Tuesday, July 12, 2016

Keep it moving

Yesterday was a good day. Let's discuss why.

I had the day off, thanks to the ongoing "furlough days" my company has adopted to help address cash flow problems (theirs, not mine). I started the day the same way I start a lot of work-free days: with a feeling of lightness and energy and all the things I want to accomplish buzzing around the inside of my head like houseflies. Often, the first challenge is to corral and list all these ideas before this fleeting clarity of purpose dissipates like (the opposite of) a morning fog.

I compiled an ambitious list of chores, and got started. Early on, it occurred to me that this was a component of my daily head space that I'd forgotten: just "keep it moving." I have lapsed over the past year or two into a very sedentary lifestyle.
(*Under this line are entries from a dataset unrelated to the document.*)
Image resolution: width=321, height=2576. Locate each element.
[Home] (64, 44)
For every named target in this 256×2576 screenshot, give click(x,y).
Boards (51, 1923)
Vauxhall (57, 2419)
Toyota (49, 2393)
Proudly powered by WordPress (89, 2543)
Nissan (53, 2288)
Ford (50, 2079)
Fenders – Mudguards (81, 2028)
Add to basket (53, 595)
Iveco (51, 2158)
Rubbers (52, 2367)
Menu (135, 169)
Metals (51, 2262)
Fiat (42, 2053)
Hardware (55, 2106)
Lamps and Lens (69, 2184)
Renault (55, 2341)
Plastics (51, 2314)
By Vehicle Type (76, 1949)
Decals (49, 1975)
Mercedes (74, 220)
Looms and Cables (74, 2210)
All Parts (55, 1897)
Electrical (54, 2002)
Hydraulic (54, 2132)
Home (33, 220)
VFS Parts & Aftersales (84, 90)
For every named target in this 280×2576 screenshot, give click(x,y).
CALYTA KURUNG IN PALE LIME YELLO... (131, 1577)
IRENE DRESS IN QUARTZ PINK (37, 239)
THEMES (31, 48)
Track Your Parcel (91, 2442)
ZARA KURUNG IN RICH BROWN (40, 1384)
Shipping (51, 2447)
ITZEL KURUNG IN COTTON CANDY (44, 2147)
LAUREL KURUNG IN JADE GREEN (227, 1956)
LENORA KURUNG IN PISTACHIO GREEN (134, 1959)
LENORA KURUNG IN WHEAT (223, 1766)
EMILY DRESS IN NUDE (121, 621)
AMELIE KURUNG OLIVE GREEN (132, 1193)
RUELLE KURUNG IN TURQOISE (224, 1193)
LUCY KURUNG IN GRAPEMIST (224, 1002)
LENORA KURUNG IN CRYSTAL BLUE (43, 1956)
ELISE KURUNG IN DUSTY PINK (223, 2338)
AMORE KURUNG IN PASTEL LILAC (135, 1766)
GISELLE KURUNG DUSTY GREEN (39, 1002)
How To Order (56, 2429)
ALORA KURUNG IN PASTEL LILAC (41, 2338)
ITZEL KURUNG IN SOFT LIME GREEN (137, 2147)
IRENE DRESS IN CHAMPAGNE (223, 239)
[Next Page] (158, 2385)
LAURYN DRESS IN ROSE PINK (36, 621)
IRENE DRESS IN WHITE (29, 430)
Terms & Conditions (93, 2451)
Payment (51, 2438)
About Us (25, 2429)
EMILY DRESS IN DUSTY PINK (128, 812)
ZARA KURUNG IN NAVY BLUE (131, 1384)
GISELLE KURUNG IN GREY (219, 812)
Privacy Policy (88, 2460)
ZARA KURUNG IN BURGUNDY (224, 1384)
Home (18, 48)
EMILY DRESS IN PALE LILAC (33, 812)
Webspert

While adopting a couch potato-like recreational life sounds very relaxing, it's not a satisfying default. From the couch, I can see and imagine all the productive things that need doing. However, my brain has developed some very effective techniques for thwarting such noble impulses.

One such techniques is drinking the beer. Oh, how I enjoy most every sip of beer. But not all of them. If you pay attention to your body chemistry, you can discern a lot about how your body reacts to booze. You get the rush, the gentle euphoria, the energy boost... and then what the good Lord giveth, He also taketh away. What goes up must come down, and as the tide comes in, so it must go out, etcetera. The high is equal to the crash, and there's only so much you can do to ameliorate that equation. If you avoid it altogether, I find that even this fat, oldish body can maintain natural energy for over a surprisingly longer time period. I'd forgotten that.

And so it came to be that after working through the morning, when I prepared myself a cheap but pleasant lamb lunch, I forwent skipped the accompanying wine. Dodged that metabolic bullet!

At the end of the day, I got just over half my list done. Not as much as I hoped, but the results of a genuine effort are hard to feel bad about.

And throughout the day, it dawned upon me increasingly, that just "keeping it moving" is a pretty good ethos to weave into the quilt of my daily operating procedures. It's especially helpful because I can be quick to despair at too many choices, especially when planning my day. For some reason, this mindset helps me keep it positive and light, and not get stuck.

At the end of the day, I wasted spent a considerable period of time playing video games, without a pang of guilt or regret, and I got some good stuff done. A good day.